*PROVIDED TEXT*
━━━━━━

Alan Judd

Dangers of the group mentality

Alan Judd on Marc Sageman's latest book 

issue 26 January 2008

Alan Judd on Marc Sageman’s latest book 

Marc Sageman is deservedly one of the best-known academics working on terrorism. A clinical psychologist and former CIA officer, in 2004 he published Understanding Terror Networks, a book which enlarged the way the subject was seen. Hitherto, most researchers and governments had located the ‘root causes’ of terrorism either in religion (Islam) or in social and economic conditions. A third approach, the biographical, offered fascinating case-histories of terrorists thought to be mad or incomprehensibly evil and who generally turned out to be rather more commonplace.

Sageman’s achievement was to start with evidence, not theory. He constructed a database of 172 terrorists and looked at what their lives had been, and particularly at whom they knew. This led to his ‘bunch of guys’ theory: essentially, that people become terrorists by joining groups and then influencing each other to commit acts of terrorism. Although religiously inspired, they are neither knowledgeable nor devout; they are certainly not theologians. Although they make politics of religion, most are politically unsophisticated and wilfully blinkered. What moves them is the intoxication of feeling part of what Sageman calls ‘the violent, Islamist born-again social movement’. That, and the intimacy of clandestinity, the self-righteous thrill of seeking justice for others, the heady sense of personal destiny and the illusion of paradise persuade them to act in groups in ways that, individually, most would never do. Unexceptional young men see mass murder as the key to unlocking the frustration of their lives and to achieve lasting significance. In most other ways they are like the rest of us.

In this book Sageman reaffirms the findings of his earlier work, adding the results of his expanded database which now comprises some 500 cases.

━━━━━━

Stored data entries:
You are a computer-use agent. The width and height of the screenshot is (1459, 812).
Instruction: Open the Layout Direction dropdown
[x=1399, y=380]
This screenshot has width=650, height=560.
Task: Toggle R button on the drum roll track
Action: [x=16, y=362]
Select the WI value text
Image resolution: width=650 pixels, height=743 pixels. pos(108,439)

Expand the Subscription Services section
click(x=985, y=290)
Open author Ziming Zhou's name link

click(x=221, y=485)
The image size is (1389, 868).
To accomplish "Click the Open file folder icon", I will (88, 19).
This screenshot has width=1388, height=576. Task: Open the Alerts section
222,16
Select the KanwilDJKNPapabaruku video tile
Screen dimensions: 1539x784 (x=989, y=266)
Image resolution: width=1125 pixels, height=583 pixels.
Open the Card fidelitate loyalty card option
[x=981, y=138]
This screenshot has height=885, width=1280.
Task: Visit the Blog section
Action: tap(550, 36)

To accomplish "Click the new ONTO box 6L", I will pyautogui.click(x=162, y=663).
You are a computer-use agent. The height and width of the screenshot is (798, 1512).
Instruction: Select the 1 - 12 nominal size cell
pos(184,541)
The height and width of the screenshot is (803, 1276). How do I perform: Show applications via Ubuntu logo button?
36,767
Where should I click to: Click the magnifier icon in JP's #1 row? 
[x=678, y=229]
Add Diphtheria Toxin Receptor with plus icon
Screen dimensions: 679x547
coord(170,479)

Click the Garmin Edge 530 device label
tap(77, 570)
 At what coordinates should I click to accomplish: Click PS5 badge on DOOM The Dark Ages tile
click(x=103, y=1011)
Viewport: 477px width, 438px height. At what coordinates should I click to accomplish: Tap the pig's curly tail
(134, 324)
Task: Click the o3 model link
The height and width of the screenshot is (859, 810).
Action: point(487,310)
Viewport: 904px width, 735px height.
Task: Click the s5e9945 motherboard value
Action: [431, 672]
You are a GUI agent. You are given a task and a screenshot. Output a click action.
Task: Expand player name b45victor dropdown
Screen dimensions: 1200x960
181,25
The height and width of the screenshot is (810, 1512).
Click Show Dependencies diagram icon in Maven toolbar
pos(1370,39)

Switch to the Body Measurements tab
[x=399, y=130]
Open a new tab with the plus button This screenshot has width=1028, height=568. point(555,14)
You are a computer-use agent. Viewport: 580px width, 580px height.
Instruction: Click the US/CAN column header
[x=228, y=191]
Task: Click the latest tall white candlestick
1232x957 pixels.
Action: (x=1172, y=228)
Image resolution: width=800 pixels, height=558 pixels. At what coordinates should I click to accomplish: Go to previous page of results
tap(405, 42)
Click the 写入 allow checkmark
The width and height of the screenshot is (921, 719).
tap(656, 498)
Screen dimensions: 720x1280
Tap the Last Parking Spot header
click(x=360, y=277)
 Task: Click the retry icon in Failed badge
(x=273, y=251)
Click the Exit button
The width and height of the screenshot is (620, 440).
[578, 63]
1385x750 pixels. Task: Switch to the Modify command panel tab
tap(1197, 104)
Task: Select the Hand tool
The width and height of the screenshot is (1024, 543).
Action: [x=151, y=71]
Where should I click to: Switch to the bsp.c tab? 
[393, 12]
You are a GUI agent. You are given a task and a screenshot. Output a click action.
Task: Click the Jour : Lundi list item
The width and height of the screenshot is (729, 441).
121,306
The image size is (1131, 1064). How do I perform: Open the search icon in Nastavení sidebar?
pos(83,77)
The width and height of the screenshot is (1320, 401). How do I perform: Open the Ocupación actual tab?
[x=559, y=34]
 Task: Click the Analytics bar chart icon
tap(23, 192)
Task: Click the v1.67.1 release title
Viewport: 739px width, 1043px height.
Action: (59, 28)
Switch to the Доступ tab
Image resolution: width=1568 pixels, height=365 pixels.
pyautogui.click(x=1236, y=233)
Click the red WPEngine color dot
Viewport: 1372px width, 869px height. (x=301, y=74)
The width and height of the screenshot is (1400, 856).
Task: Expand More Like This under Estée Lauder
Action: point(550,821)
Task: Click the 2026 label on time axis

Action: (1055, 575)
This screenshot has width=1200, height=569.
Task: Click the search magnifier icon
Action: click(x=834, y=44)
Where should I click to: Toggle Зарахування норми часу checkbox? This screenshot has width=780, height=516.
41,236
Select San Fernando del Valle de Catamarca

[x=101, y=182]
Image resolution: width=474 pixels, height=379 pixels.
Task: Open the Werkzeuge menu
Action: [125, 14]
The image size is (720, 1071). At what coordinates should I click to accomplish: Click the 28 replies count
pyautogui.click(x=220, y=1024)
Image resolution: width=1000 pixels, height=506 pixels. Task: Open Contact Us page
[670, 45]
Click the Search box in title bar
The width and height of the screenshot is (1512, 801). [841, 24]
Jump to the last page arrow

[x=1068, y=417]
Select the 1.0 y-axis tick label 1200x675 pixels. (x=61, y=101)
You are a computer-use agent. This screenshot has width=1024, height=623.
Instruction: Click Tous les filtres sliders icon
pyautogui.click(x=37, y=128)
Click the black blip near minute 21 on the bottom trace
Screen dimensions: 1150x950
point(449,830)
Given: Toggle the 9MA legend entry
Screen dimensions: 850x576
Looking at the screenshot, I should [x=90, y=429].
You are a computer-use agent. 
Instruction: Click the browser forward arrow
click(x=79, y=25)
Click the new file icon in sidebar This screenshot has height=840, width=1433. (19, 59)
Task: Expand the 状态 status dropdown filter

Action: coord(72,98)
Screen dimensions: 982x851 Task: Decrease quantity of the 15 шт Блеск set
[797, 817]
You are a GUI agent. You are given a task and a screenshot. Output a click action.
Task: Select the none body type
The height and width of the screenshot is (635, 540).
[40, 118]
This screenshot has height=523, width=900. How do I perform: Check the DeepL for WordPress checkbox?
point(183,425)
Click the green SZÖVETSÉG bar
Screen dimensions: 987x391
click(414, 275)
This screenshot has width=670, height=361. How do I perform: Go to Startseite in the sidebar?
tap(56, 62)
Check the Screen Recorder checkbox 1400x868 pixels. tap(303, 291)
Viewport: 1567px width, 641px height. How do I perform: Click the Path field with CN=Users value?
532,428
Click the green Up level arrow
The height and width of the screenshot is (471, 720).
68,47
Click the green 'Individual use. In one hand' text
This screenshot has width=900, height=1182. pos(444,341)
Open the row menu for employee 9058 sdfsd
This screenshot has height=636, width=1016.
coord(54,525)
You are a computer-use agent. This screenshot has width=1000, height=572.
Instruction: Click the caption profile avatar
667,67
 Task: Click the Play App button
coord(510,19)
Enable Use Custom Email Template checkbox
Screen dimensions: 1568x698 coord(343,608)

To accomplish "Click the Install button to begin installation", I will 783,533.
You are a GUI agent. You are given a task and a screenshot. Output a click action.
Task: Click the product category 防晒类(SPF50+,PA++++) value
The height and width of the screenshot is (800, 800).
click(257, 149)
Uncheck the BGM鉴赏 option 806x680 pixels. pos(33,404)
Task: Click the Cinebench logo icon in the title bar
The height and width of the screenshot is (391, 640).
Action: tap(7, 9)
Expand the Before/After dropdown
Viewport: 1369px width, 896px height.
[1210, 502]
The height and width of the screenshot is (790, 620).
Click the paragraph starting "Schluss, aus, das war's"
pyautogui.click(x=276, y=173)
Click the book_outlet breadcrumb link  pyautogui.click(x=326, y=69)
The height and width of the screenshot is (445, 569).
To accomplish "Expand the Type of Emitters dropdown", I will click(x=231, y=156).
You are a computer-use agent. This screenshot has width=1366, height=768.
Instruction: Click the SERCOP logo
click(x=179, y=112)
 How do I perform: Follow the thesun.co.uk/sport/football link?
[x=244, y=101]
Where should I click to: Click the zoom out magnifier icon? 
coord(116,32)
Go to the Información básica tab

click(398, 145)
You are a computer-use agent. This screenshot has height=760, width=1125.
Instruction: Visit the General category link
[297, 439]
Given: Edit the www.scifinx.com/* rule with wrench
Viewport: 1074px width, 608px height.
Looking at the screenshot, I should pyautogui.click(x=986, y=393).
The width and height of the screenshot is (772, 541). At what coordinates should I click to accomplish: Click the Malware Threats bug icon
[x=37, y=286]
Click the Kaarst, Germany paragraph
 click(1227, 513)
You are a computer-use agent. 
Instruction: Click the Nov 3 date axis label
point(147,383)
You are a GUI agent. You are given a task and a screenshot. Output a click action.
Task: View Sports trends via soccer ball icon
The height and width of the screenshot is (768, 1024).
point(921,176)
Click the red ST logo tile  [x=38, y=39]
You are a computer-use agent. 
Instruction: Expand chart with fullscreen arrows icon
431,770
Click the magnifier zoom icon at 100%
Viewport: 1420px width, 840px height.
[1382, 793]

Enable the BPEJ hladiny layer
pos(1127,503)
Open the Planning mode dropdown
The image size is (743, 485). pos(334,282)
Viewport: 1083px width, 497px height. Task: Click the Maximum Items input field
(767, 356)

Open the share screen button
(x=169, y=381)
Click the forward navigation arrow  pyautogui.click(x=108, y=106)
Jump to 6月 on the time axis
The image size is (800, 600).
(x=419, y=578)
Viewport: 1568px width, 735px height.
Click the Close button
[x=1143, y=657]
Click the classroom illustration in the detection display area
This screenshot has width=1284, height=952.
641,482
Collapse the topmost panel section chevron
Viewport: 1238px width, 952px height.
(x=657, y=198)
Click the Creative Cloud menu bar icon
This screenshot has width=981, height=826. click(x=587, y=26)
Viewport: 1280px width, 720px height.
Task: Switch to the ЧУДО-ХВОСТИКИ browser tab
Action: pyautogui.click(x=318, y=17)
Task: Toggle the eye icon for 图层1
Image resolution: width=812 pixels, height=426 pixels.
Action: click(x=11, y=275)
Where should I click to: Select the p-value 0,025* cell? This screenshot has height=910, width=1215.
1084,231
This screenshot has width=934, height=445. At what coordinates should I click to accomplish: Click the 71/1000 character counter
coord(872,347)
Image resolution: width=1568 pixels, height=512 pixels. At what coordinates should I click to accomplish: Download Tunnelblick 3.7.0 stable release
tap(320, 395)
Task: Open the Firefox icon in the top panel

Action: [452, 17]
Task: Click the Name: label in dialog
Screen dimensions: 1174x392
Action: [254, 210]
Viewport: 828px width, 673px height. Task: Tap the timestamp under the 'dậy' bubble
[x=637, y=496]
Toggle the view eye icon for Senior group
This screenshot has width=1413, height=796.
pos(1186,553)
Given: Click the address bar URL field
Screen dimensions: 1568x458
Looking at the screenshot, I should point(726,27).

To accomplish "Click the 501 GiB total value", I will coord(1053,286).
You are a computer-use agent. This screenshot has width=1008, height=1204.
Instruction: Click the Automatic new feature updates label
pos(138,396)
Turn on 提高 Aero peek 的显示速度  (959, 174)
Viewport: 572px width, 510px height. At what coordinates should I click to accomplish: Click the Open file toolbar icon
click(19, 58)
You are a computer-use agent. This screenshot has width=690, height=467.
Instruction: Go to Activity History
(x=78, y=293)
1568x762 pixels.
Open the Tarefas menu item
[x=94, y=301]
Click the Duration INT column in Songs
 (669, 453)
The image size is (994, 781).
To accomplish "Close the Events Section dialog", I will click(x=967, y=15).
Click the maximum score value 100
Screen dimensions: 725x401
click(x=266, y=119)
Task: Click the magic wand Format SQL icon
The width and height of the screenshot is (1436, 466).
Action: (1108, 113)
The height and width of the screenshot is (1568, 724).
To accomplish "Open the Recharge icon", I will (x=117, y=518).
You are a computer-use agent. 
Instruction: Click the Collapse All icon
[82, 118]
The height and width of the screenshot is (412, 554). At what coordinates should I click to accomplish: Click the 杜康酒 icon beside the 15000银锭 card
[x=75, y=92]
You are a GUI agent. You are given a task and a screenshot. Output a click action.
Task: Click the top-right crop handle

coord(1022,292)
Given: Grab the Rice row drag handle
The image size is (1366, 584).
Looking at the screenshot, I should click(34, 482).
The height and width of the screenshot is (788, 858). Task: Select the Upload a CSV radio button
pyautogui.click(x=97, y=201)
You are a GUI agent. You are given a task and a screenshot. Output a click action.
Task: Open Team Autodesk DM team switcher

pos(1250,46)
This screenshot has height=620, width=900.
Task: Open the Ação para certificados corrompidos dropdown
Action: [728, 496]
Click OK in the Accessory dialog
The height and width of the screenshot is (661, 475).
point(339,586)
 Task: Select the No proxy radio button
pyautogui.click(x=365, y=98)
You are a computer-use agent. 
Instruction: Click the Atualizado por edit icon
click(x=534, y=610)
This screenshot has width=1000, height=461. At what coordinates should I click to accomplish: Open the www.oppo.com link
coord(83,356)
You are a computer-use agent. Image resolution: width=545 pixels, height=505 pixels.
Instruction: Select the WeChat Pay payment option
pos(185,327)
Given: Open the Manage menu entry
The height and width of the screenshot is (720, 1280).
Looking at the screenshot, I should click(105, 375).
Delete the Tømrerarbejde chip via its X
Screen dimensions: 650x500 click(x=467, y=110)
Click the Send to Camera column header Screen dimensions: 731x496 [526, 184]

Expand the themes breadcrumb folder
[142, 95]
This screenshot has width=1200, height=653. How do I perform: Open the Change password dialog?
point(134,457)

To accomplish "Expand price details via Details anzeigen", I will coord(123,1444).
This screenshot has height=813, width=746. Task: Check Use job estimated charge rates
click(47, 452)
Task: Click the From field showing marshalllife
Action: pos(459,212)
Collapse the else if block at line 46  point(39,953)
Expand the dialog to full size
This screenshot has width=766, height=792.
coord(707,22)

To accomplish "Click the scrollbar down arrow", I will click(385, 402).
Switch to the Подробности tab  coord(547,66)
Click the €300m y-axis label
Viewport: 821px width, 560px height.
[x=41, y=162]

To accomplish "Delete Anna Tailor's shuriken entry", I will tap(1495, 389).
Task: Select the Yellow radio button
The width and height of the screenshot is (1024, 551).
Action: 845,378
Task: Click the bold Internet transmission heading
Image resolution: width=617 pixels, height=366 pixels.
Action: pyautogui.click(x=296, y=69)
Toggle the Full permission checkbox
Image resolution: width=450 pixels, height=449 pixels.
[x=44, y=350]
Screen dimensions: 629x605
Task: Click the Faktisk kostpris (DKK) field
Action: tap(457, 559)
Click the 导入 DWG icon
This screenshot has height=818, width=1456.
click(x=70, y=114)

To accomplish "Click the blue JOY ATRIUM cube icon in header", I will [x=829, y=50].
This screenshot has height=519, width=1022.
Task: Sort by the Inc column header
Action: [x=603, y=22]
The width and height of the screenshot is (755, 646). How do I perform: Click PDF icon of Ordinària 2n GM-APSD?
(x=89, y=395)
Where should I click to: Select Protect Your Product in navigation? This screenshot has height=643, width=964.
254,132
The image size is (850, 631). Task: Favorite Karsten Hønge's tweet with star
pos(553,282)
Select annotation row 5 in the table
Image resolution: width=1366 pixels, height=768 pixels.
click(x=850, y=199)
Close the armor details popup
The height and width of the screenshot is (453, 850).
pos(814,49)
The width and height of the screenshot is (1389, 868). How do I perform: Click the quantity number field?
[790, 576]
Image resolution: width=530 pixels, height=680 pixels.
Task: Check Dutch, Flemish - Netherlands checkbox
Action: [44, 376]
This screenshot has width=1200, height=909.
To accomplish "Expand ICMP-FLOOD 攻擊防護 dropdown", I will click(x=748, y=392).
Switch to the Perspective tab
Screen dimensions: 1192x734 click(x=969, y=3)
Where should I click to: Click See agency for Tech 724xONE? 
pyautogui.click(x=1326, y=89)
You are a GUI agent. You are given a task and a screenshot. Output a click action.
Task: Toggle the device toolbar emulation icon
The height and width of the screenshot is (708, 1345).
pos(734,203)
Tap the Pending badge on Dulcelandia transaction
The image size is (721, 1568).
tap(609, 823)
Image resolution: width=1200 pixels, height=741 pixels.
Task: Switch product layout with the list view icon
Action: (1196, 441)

━━━━━━

*QUESTIONS ON THE MATERIAL*
A. In one to three sentences, explain what led Marc Sageman to his "bunch of guys" theory, according to the review.
B. According to the review, how many cases does Sageman's expanded database now comprise?
C. Reproduce the passage of the review starting with "Dangers of the" and going on through "rather more commonplace.".
The stored data entries are not required for this work.

*ANSWERS TO THE TASKS*
A. Sageman began with evidence rather than theory. He built a database of 172 terrorists and studied their lives, particularly the people they knew. This work led him to conclude that people become terrorists by joining groups and then influencing one another to commit acts of terrorism.

B. It comprises some 500 cases.

C.
Dangers of the group mentality

Alan Judd on Marc Sageman's latest book 

issue 26 January 2008

Alan Judd on Marc Sageman’s latest book 

Marc Sageman is deservedly one of the best-known academics working on terrorism. A clinical psychologist and former CIA officer, in 2004 he published Understanding Terror Networks, a book which enlarged the way the subject was seen. Hitherto, most researchers and governments had located the ‘root causes’ of terrorism either in religion (Islam) or in social and economic conditions. A third approach, the biographical, offered fascinating case-histories of terrorists thought to be mad or incomprehensibly evil and who generally turned out to be rather more commonplace.